Abstract

Payments for ecosystem services (PES) have gained widespread prominence as a flagship solution for ecological challenges and attracts multi-billion-dollar annual investments. This large-scale meta-analysis analyzes the epistemic, methodological, and ethical–political assumptions of over 1,000 peer-reviewed articles on PES from 2005 to 2019. Results highlight that effectiveness of PES outcomes, design of PES policy, and market-based valuation of ecosystem services serve as predominant thematic focus areas for research. Considerations such as gender equality, power asymmetries, and the recognition of multiple relational values around human-nature interactions in PES, have received much less attention.
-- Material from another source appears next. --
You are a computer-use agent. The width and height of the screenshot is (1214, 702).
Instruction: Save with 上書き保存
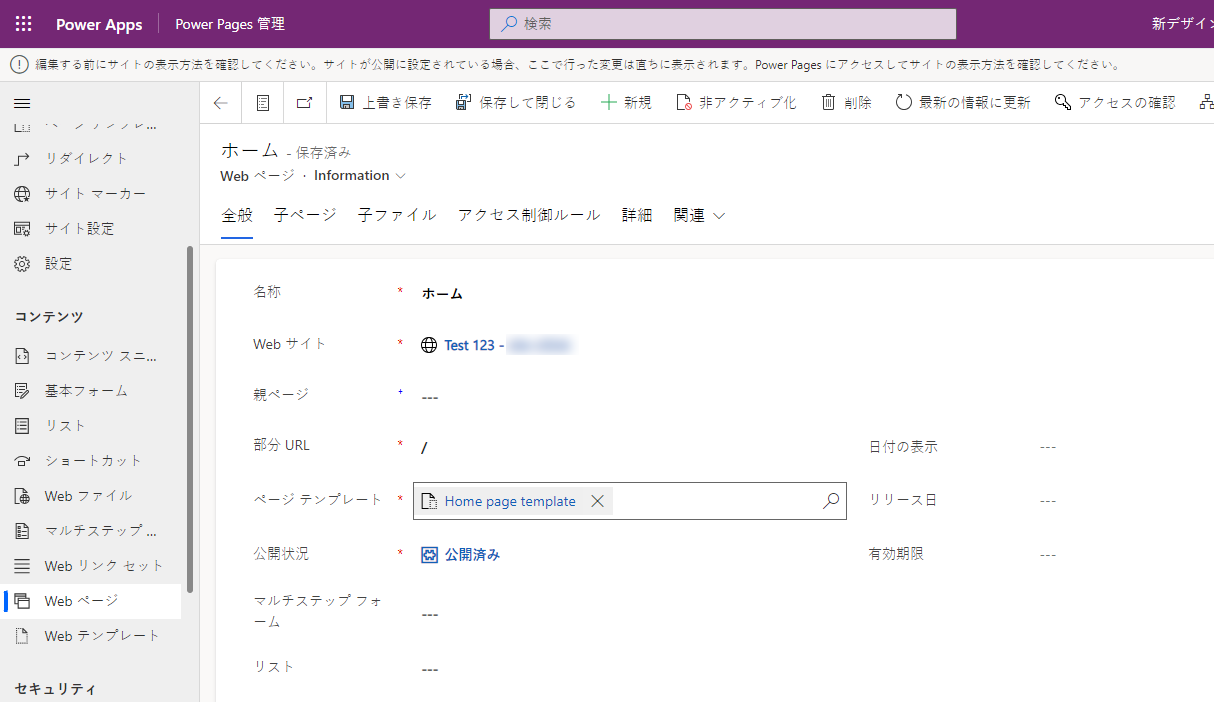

Despite research recommendations from the literature emphasizing the need for greater social contextualization in future PES research, much of the literature remains decontextualized from political histories of the territory shaping local social and ecological relations. Results also demonstrate a clear presence of Global North institutions dominating where the scientific expertise on PES is assembled (representing 73% of studies), while 81% of studies collect their empirical data in the Global South. This asymmetry in where knowledge gets generated and extracted is mirrored by methodological homogeneity that risks reproducing a colonial bias of remote and universal expertise. The analysis also demonstrates the extent to which PES gets hyped as a proposed solution to ecological challenges often without any credible evidence. Decontextualized speculation around success, research that ‘helicopters’ into locations to introduce and make PES fit for purpose, and the highly asymmetrical control of the PES research agenda between Global North and South risks worsening social and ecological crises on the ground.